▶ [WORK INSTRUCTIONS] Look through the records below for the line with "Open the Этапы navigation item". Return that line and each one after it up to and including the line with "Screen dimensions: 1200x750", exactly.

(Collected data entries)
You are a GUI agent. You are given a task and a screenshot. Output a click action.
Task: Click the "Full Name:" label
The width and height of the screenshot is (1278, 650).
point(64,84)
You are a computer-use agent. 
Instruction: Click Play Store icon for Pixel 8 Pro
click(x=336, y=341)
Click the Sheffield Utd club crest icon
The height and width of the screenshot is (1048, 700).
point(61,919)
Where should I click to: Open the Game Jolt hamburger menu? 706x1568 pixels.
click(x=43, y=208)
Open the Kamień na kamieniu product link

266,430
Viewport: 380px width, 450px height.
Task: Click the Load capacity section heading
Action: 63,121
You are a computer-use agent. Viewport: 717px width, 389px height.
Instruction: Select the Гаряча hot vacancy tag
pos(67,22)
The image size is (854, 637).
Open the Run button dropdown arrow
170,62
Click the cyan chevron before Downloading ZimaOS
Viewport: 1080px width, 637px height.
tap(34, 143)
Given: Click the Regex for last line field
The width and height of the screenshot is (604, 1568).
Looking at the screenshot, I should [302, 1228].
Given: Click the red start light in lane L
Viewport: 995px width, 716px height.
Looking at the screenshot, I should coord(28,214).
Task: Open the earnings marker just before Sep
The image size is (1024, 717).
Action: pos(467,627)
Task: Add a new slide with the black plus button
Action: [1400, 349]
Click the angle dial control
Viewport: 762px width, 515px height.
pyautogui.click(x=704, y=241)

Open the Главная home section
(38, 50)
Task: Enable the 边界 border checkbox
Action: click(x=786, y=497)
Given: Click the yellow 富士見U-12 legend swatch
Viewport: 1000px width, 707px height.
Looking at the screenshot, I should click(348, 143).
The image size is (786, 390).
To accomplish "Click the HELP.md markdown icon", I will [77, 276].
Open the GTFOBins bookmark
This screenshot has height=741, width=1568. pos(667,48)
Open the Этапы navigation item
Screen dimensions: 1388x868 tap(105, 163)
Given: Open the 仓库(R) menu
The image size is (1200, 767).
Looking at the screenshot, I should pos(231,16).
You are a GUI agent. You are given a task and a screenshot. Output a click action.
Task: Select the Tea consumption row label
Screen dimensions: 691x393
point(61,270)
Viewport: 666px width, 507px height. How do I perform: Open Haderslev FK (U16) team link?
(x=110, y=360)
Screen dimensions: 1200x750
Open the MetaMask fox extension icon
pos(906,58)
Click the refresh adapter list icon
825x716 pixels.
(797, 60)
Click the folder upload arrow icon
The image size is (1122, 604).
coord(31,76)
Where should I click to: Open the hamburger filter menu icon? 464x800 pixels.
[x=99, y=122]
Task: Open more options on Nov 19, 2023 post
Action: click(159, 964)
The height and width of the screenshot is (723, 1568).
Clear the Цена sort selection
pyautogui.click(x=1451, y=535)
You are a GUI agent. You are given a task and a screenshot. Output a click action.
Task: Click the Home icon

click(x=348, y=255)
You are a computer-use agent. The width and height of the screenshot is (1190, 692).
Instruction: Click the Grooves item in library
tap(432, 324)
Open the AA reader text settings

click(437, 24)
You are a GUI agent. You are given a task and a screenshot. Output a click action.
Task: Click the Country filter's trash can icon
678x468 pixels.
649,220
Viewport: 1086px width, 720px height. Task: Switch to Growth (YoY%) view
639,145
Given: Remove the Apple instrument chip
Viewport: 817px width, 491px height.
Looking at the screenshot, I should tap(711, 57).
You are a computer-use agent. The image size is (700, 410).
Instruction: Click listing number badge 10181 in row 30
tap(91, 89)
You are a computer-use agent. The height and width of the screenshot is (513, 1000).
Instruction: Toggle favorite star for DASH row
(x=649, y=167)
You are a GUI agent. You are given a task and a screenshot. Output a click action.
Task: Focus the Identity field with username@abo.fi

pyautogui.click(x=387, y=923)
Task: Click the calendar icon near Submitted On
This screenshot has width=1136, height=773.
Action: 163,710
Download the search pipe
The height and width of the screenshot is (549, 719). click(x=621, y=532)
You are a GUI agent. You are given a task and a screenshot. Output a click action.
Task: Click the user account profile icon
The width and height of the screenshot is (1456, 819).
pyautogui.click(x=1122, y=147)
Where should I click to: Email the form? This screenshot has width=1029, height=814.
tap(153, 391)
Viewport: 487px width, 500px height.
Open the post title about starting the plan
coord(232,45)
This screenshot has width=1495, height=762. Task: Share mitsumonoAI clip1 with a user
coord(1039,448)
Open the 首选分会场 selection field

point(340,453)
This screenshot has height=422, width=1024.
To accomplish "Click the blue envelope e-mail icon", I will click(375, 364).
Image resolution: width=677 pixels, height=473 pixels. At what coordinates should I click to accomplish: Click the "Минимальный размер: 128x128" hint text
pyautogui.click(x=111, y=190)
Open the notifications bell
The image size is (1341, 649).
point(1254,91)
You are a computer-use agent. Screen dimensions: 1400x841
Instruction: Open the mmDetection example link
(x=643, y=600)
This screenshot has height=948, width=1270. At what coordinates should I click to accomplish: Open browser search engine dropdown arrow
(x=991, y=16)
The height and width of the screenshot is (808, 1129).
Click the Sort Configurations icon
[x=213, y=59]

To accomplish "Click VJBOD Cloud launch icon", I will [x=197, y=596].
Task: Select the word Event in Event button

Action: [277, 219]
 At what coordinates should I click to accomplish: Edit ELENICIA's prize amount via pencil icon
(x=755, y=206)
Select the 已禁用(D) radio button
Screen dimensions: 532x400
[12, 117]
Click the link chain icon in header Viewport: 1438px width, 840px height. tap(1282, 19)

▶ [RESPONSE BOX]
Open the Этапы navigation item
Screen dimensions: 1388x868 tap(105, 163)
Given: Open the 仓库(R) menu
The image size is (1200, 767).
Looking at the screenshot, I should pos(231,16).
You are a GUI agent. You are given a task and a screenshot. Output a click action.
Task: Select the Tea consumption row label
Screen dimensions: 691x393
point(61,270)
Viewport: 666px width, 507px height. How do I perform: Open Haderslev FK (U16) team link?
(x=110, y=360)
Screen dimensions: 1200x750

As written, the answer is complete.